Peter President and the other cartoon characters were designed and animated by Stone. The astronauts were stop motion models filmed against a blue screen in a video transmission. The short features two cameo appearances from Bugs Bunny; one at the beginning where he campaigns on behalf of equal rights for cartoon characters everywhere, and another in which he is interviewed at a pet store, where he is on sale as an "Easter Rabbit". The scenes were animated by Mark Kausler, with the cels inked by Manon Washburn. He was only paid around $400.00 for the work. Kausler received criticism on his animation of Bugs from Looney Tunes directors Chuck Jones and Robert McKimson, even though he used an old McKimson model sheet. The original version of the script had Bugs as an old rabbit at a retirement home for cartoon characters, similar to Jebediah Leland in Citizen Kane.
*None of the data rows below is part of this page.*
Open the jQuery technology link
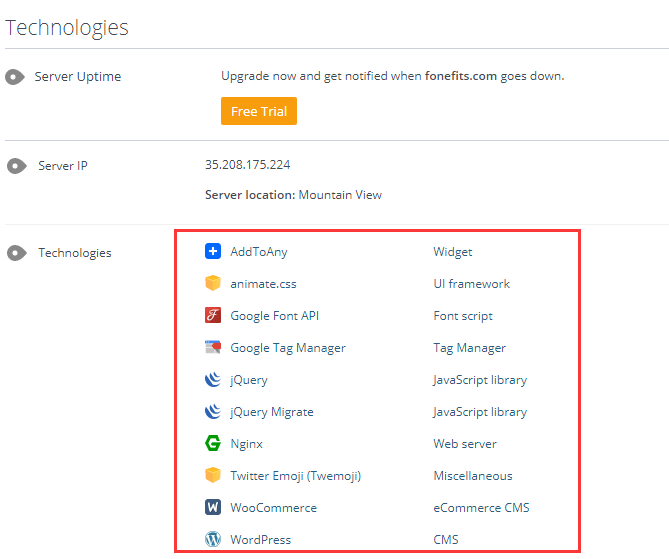This screenshot has width=669, height=559. point(249,380)
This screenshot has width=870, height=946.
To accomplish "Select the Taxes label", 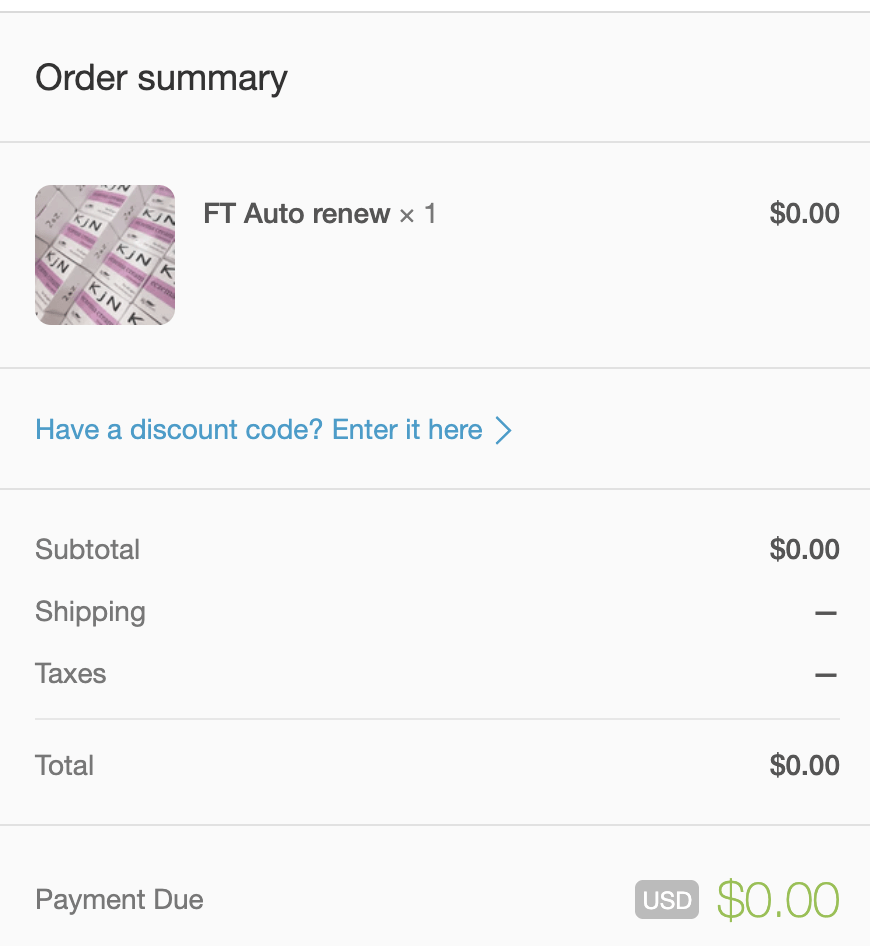I will pyautogui.click(x=70, y=674).
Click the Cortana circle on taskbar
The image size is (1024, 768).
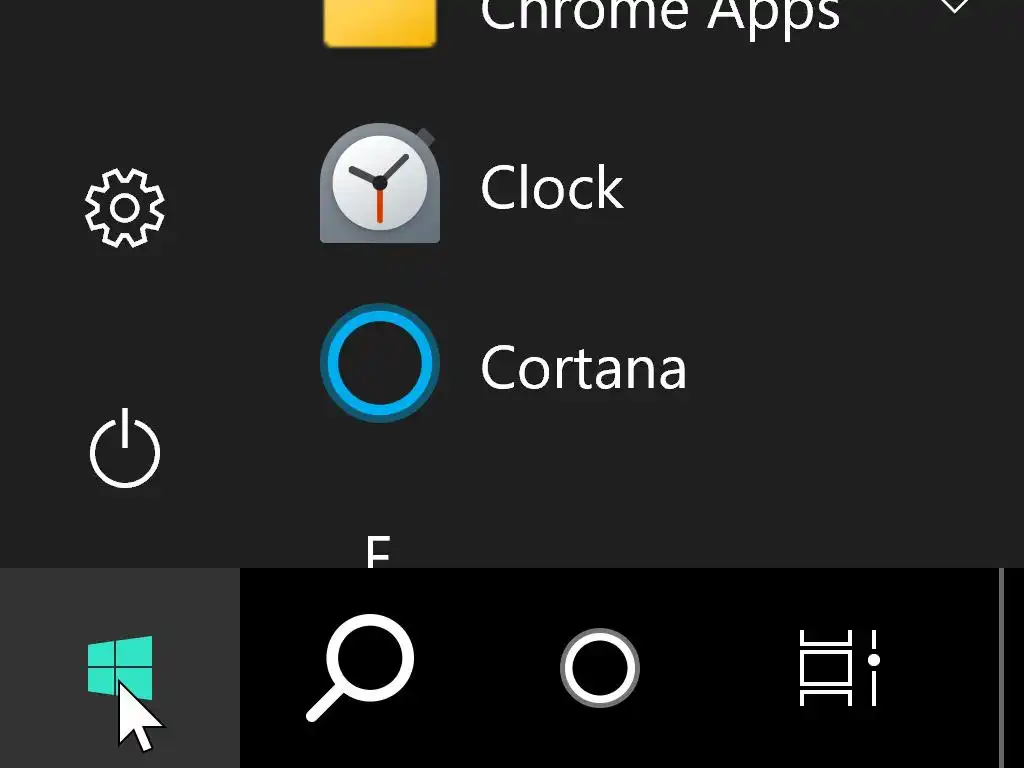600,668
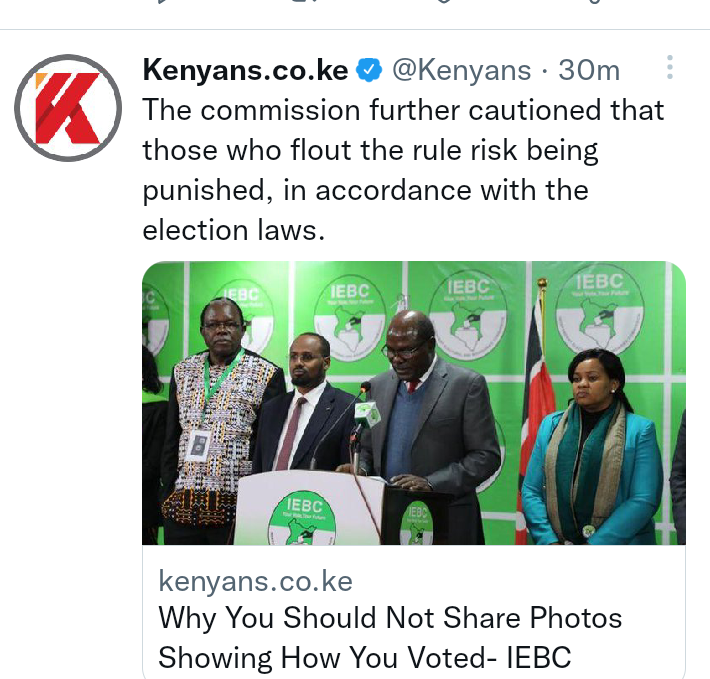710x679 pixels.
Task: Click the ID badge on the patterned shirt
Action: [x=199, y=445]
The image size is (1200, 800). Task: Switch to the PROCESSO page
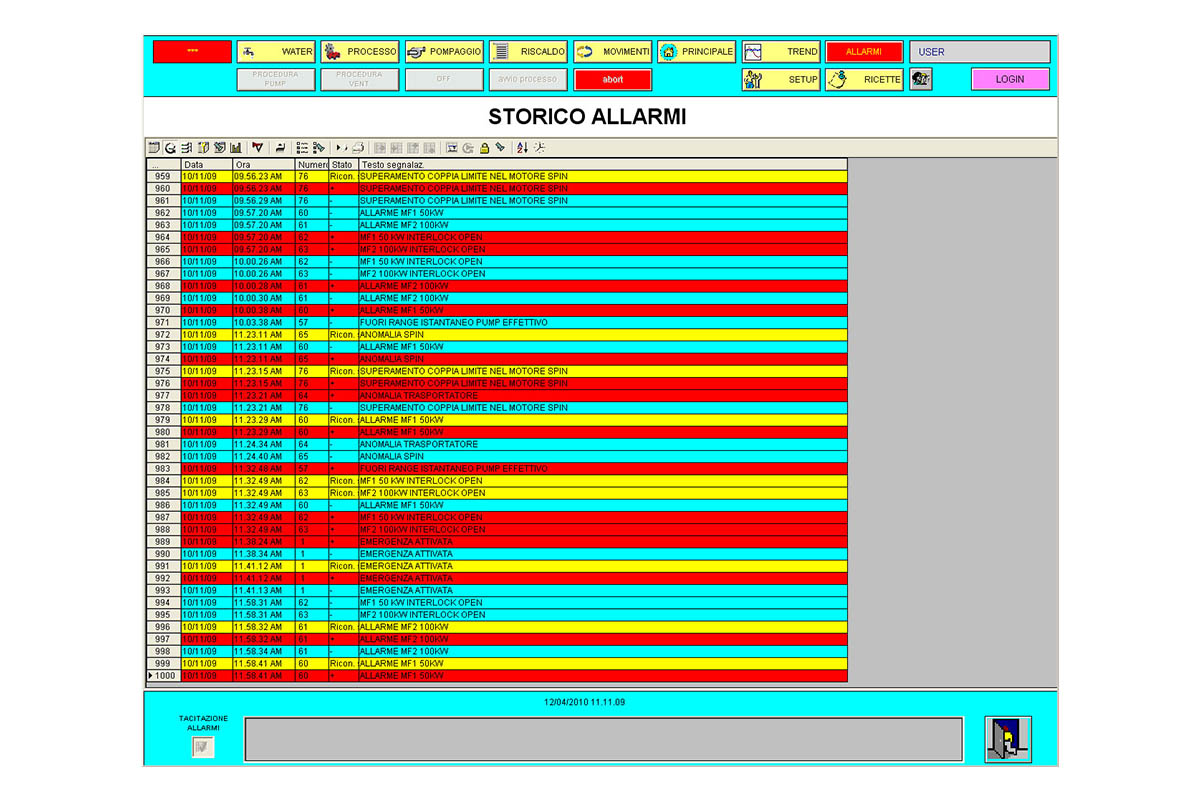(x=360, y=52)
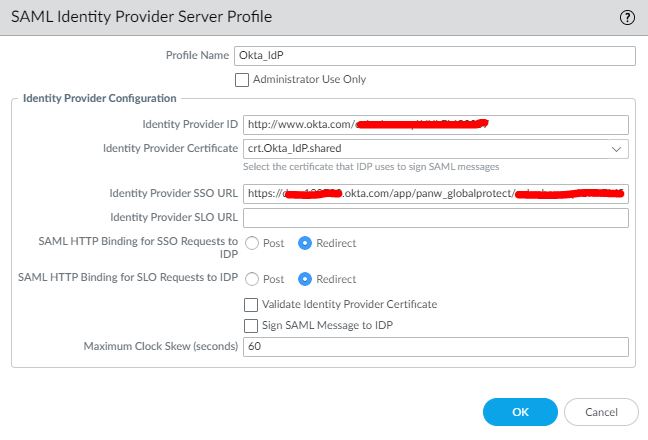Select Redirect for SSO Requests binding

307,243
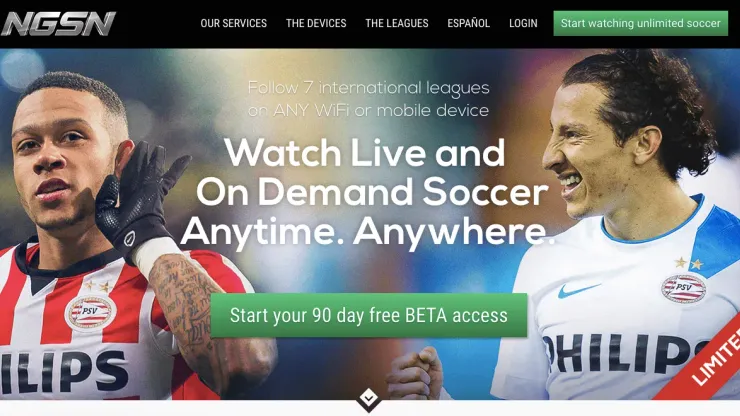Viewport: 740px width, 416px height.
Task: Click Start your 90 day free BETA access
Action: click(369, 315)
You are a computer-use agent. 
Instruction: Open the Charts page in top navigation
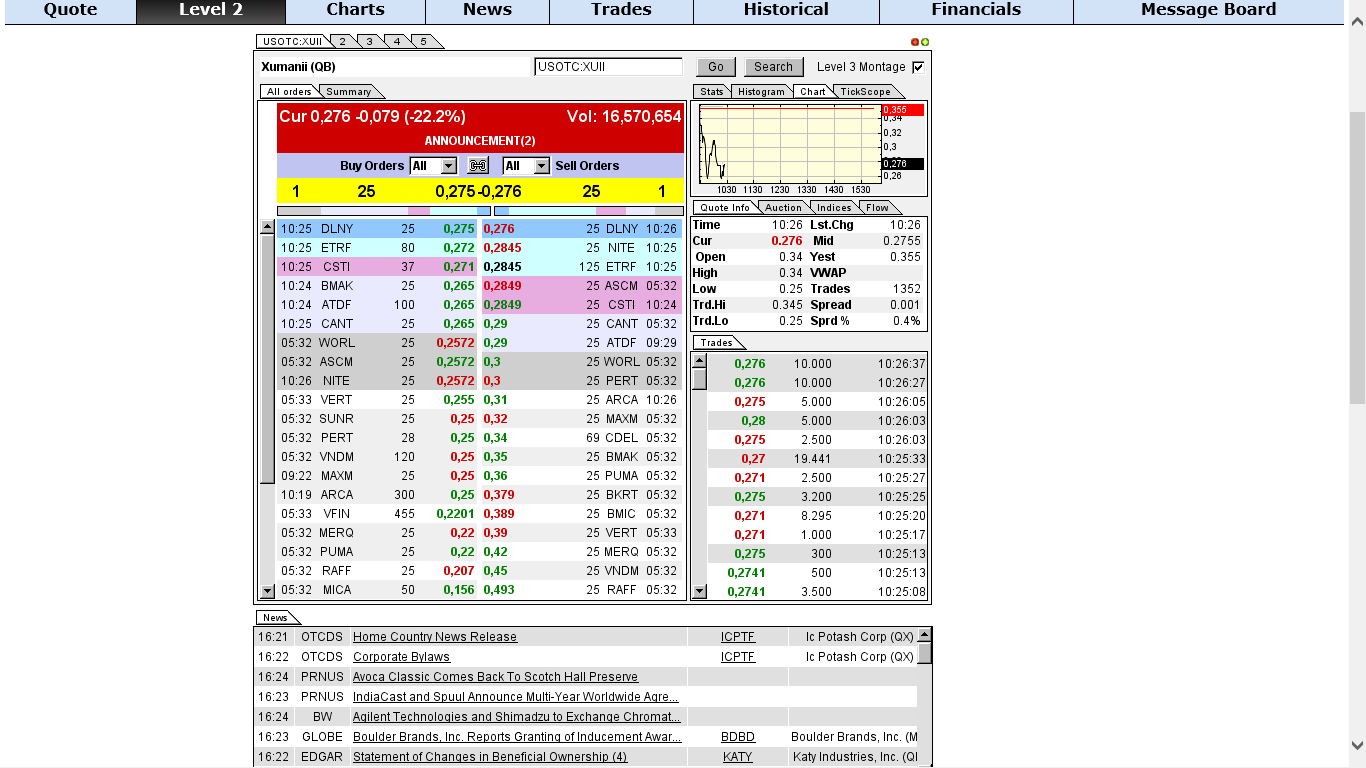[x=355, y=10]
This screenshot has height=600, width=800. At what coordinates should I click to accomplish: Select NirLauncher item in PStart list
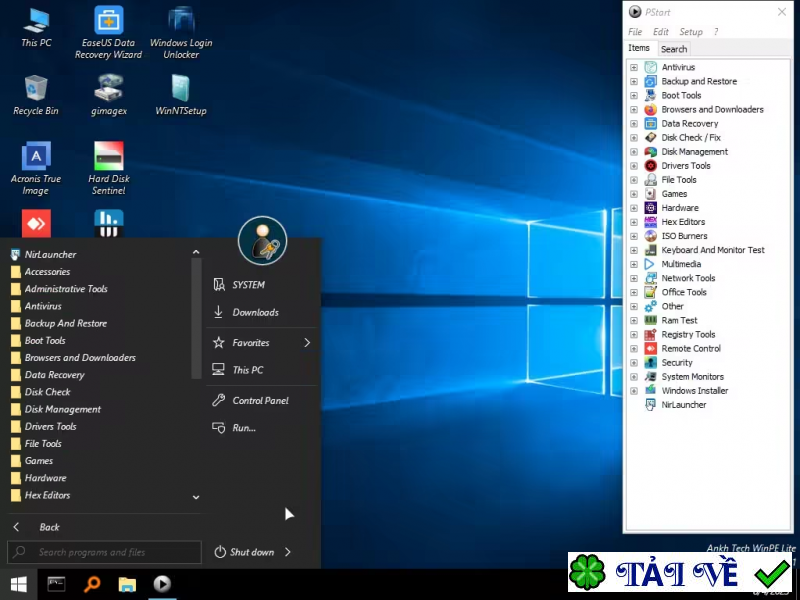(683, 405)

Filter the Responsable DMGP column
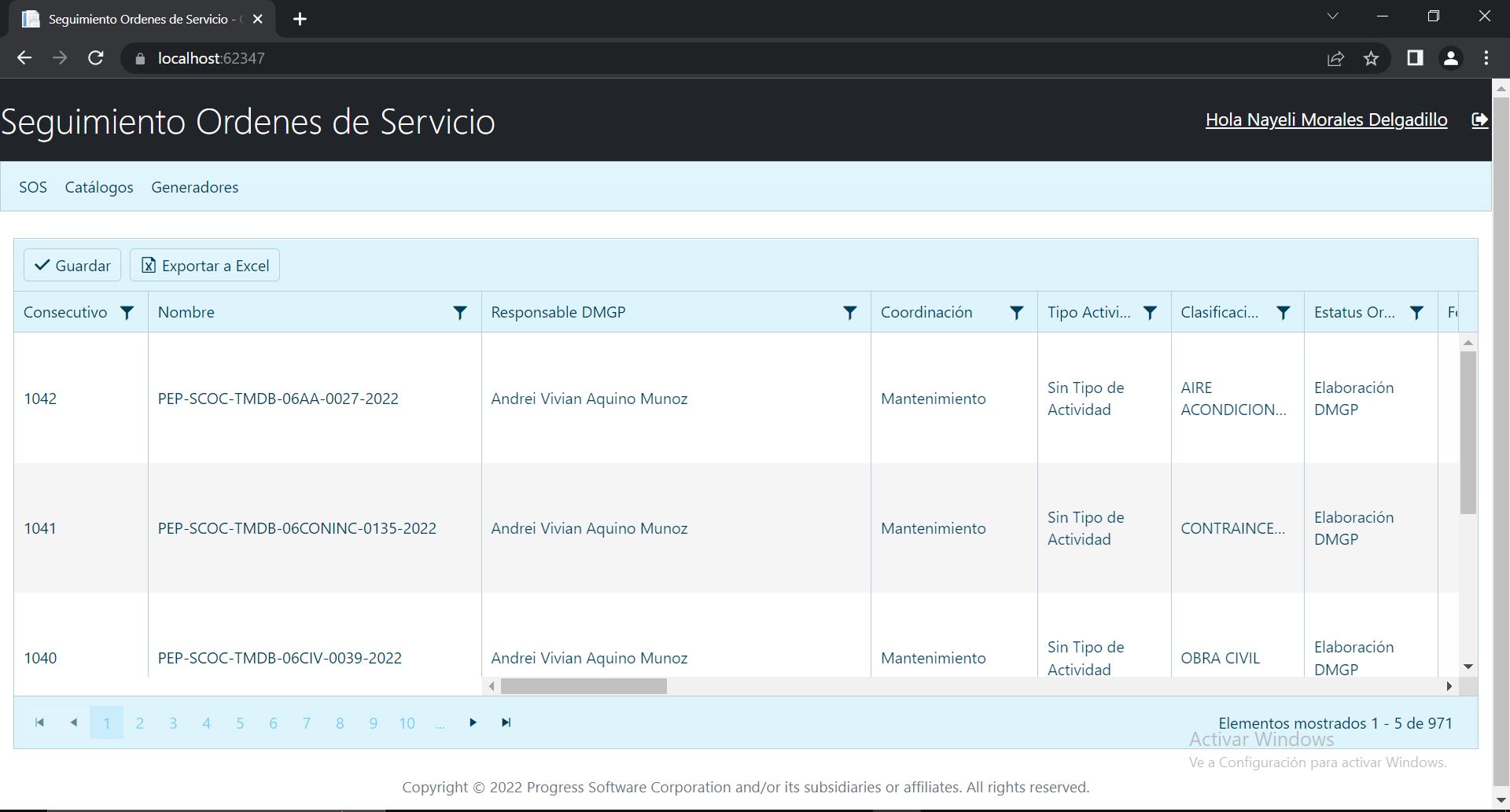click(x=849, y=313)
At one point Bugs would ask for a couple of carrots and for them to be wrapped up to look like cigars. However, Warner Bros. did not want Bugs to be shown as old, so a new scene was written where Bugs was painting Easter eggs in the Bugs Bunny Easter Egg Factory. Warner Bros. was finally agreeable to this scene, but Kausler objected and refused to animate it. The scenes in which Bugs campaigns on behalf of equal rights for cartoon characters and is interviewed at the pet store were written and submitted to Warner Bros., and were included in the final version of the film. Mel Blanc recorded the voice while in hospital with a broken leg.

At one point during production, Stone and Adamson were in the editing room when the time came to cut the sound effects track for the scene where Lance and Bernie improvise an ink transfusion for Peter. Stone came up with the idea to use existing sound from outtakes, adding that to the sync production sound.